From: Dave Chinner <dchinner@redhat.com>

We make space and AGFL adjustments in the initial transaction for
rmap defer ops to complete, but those reservations are only valid
while we hold the AGF locked. The issue here is that if we drop the
AGF lock, we can race withother operations that need AGFL
adjustments for their deferred rmap operations, and so we can get
multiple deferred ops running at the same that share a single AGFL
reservation instead of having one each. With enough defered rmap ops
running at the same time, we run the AGFL out of free blocks and
fail rmap insertions, resulting in  corruption shutdowns.

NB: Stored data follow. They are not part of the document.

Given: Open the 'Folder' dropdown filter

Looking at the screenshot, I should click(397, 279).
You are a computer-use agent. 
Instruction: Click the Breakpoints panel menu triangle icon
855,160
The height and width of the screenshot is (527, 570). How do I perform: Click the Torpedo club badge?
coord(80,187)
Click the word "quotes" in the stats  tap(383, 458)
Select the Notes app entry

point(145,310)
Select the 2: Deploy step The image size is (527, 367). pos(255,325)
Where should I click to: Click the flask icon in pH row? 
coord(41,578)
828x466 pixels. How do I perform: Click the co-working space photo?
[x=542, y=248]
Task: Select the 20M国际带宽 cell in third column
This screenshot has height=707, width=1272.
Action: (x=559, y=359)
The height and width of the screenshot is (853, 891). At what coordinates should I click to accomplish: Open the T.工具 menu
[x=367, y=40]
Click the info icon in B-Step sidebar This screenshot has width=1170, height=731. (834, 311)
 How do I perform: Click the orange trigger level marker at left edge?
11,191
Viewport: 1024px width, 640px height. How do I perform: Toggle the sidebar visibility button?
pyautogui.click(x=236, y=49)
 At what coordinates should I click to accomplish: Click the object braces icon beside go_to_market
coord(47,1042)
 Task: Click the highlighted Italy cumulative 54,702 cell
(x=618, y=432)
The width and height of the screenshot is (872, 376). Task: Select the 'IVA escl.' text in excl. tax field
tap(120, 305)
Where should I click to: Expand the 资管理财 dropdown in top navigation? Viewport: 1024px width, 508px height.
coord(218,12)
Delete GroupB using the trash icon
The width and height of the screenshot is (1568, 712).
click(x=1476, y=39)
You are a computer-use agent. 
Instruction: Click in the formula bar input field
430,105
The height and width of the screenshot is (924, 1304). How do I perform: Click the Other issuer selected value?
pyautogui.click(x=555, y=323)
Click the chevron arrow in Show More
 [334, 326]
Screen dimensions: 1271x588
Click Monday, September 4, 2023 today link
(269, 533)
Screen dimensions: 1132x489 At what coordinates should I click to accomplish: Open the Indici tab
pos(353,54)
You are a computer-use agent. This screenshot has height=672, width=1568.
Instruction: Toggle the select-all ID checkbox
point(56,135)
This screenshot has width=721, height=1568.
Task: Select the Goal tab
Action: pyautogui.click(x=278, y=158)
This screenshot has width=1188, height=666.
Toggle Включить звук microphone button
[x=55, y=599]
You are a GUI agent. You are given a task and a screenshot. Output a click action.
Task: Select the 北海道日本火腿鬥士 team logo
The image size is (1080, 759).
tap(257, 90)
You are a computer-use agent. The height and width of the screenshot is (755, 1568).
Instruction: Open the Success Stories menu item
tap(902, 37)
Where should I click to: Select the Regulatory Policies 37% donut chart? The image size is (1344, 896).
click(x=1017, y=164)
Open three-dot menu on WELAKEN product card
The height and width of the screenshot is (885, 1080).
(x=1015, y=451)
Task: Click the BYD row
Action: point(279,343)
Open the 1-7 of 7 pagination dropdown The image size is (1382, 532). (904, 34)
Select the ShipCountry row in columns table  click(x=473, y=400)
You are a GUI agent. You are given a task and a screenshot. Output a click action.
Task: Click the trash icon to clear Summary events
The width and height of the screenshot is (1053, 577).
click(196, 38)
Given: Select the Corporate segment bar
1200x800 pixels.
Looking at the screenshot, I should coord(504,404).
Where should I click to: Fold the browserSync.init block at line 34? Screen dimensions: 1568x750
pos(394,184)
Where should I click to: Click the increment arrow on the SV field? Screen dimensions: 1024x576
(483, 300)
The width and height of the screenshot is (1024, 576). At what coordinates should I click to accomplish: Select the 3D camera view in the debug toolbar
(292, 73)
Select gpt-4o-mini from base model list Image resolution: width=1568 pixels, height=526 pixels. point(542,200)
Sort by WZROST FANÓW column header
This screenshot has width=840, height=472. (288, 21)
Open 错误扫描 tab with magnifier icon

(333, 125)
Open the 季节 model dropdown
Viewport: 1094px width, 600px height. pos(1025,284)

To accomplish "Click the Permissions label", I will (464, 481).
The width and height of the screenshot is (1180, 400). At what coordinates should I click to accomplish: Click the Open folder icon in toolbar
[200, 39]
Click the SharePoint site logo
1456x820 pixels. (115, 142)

Signed-off-by: Dave Chinner <dchinner@redhat.com>
---
 fs/xfs/libxfs/xfs_bmap.c  | 14 ++++++++++
 fs/xfs/libxfs/xfs_defer.c | 69 ++++++++++++++++++++++++++++++++++++++++++++---
 fs/xfs/libxfs/xfs_defer.h |  6 +++++
 fs/xfs/xfs_trans_buf.c    | 12 ++++++++-
 4 files changed, 96 insertions(+), 5 deletions(-)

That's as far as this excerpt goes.